And there's of course also a lot of historical reasons for the overall approach - when Qt started out, standard C++ was significantly weaker both in what the standard contained and how the standard was available. That's not to say I think Qt's mode of operating is obsolete, though; a lot of the value of Qt comes from good API hygiene (pleasant API design, consistent API pattern reuse), and I find that having my $usecase be met by a nice Qt-style API is generally a pleasant discovery.




I'm in the same camp. It makes porting difficult, indeed; but frankly, I'd use QThis and QThat over STL any day.


Interesting, I'm wondering how Qt types make porting more difficult? My experience has been that if I only used standard-C and Qt types, I had no issues in porting. A recent project I worked on only had a handful of platform checks (and all but one of them were in the project file), and compiled fine on all platforms. In fact, I developed it entirely on OSX first, and then simply adjusted the build to support the different OSes later, and didn't have a single problem.

Mind you, I -only- used Qt standard libraries (except QExtSerialPort which was the best option for serial access at the time I started the project).

I definitely agree with preferring Q-types to STL. Combined with Creator as an IDE, it's brain-dead simple and I spend my time on higher-level concerns. (FWIW, I wish Creator had more languages supported, I've never had such a wonderful experience in any other IDE. I want to shoot XCode every time I open it, mostly because Creator has spoiled me on how good auto-complete can be.)

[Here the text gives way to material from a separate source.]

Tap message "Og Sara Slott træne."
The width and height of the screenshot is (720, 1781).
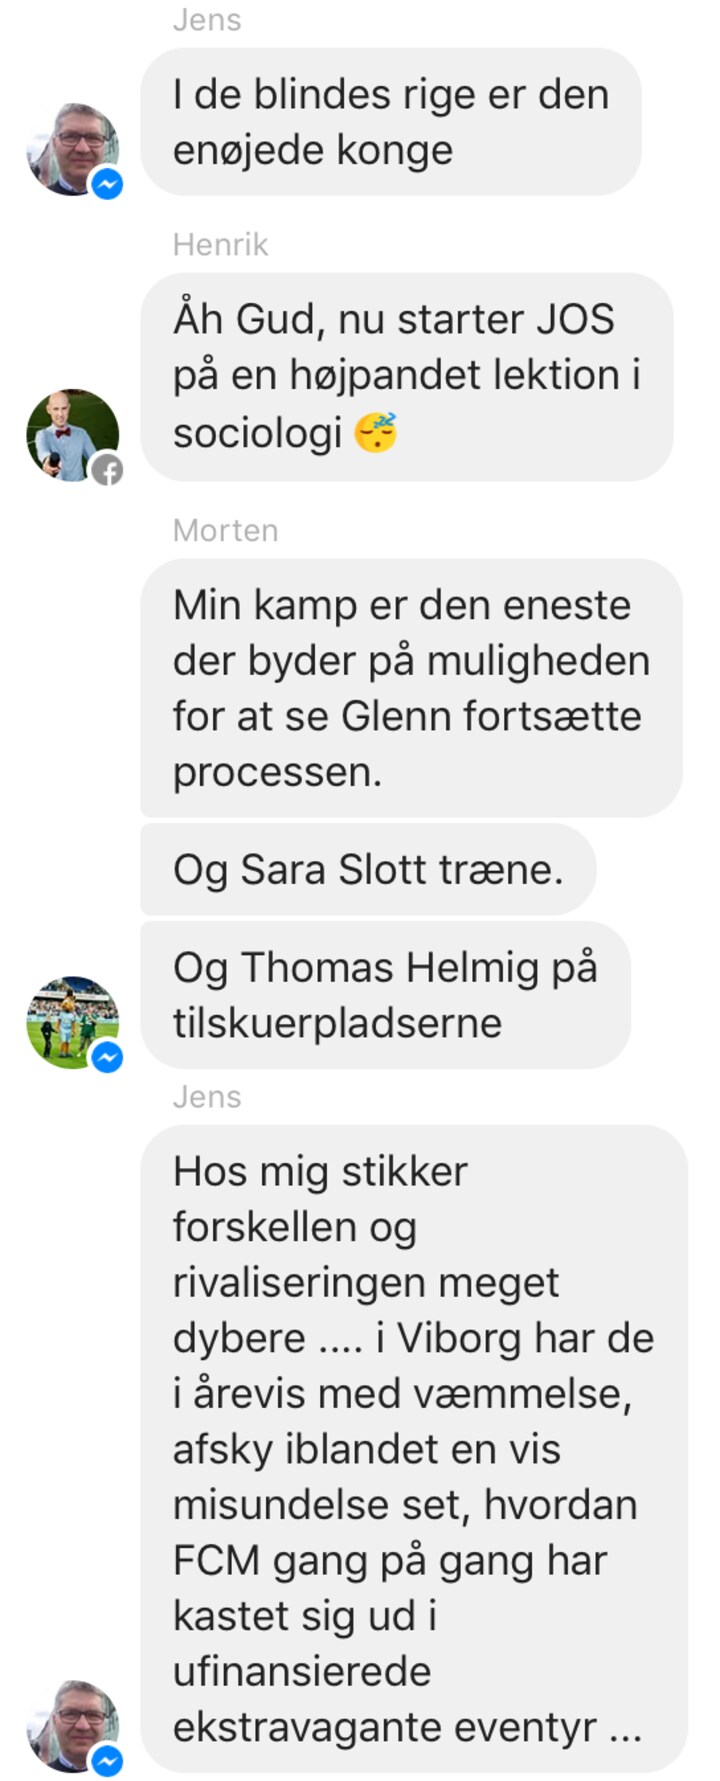[368, 870]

If you already have a codebase that's littered with STL, you need to make a few changes here and there. I was thinking about "porting your codebase to Qt", which isn't quite a correct usage. Sorry, it was kind of late in the evening :(.


KDevelop won my heart over QtCreator a while back.

Templates.


Exactly.

Today I was astounded when I found out that passing NULL to std::string::operator=() results in a crash.

Qt's QString and QByteArray classes run null checks on practically everything.


Why were you astounded? I don't think I follow.